::: SUPPLIED TEXT :::
Good neighbors and friends are such a godsend and I have been blessed, too.
I am delighted to see you in a better frame of mind.
Claudia,
Between my 61 year-old house and 62 year-old me I feel like I'll be in 'maintainence hell' from here on out. So far my house is winning. I can only hope I stay above it all....and keep paddling. Keep smiling sweetie...we're all in the same boat. Good luck with your cataract problem/surgery...whatever you decide to do...and take care...Hugs, Joy
Kay, thanks, what a thoughtful gift--a real life account of your experience. Knowledge conquers fear. It really helps to know you're not alone.
Well, I can't think of more stellar company for the ride. We'll just have a cup of tea and friendly chat. Bring your handicraft projects. :)
Joy and Kay--brilliant photos! Does my soul a treat to behold vibrant, strong women taking on the universe.
Can attest to the psych jolt at discovering I had a cataract. "I am too young for this," I thought. I managed well for a few years, gradually decided on my own to not drive at night when traffic lights looked like green and red starbursts. Had the surgery and it was an experience without complications. Eventually had to have the other eye done with no problems there either. Just follow the instructions for aftercare.
I think it's been about ten years now. I recall how visual lives were so limited before the lens implant was devised. This is a truly beneficial miraculous procedure for which I am grateful every day.
Thanks for the confidence booster, joared. My grandmother was completely blind by the time she was 60, and I think of how the quality of our lives differ and am also deeply grateful.
::: RAW DATA :::
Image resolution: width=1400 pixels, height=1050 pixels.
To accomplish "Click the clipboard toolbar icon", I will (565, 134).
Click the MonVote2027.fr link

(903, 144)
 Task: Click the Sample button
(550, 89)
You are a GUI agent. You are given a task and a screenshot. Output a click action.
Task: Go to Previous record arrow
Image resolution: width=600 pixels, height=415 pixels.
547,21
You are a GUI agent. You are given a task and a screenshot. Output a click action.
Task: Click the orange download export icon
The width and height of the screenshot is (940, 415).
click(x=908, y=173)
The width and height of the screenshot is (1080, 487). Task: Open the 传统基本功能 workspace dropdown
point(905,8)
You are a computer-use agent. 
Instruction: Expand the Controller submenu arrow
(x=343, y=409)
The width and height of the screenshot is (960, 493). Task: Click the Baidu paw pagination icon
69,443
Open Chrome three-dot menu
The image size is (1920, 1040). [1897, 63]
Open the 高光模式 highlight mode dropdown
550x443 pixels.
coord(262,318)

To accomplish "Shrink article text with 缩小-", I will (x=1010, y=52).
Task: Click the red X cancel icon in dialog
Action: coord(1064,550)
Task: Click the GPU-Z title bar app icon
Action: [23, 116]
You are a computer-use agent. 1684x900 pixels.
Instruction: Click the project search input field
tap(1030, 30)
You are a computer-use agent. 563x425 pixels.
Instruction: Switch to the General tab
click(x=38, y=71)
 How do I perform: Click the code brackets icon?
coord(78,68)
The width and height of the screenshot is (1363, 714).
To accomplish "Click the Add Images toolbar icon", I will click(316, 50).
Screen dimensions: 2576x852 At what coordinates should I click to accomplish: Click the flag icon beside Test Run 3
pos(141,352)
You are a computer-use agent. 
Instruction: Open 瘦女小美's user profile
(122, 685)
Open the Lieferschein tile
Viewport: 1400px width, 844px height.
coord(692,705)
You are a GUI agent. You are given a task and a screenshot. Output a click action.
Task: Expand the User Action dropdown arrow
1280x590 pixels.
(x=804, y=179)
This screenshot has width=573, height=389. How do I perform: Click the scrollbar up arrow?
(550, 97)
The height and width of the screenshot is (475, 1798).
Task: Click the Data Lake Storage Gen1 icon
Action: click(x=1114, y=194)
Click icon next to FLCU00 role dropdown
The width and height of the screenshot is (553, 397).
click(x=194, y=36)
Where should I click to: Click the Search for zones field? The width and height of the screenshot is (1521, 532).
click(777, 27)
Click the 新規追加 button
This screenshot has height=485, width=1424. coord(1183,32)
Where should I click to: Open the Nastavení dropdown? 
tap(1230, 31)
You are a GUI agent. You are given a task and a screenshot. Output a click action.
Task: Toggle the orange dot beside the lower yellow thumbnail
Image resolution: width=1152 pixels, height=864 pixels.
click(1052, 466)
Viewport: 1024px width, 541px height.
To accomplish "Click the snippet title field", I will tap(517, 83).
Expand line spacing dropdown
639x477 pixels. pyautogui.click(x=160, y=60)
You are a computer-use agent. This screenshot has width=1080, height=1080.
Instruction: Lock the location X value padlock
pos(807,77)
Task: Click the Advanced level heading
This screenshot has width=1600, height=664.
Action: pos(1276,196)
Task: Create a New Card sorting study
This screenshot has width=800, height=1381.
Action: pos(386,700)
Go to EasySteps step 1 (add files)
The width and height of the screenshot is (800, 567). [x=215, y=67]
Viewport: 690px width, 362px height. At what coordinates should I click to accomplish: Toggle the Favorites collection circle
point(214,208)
:::
In the comments about cataracts, what did the writer who had the surgery decide on their own to stop doing when traffic lights looked like green and red starbursts?

▶ YOUR SOLUTION:
Driving at night.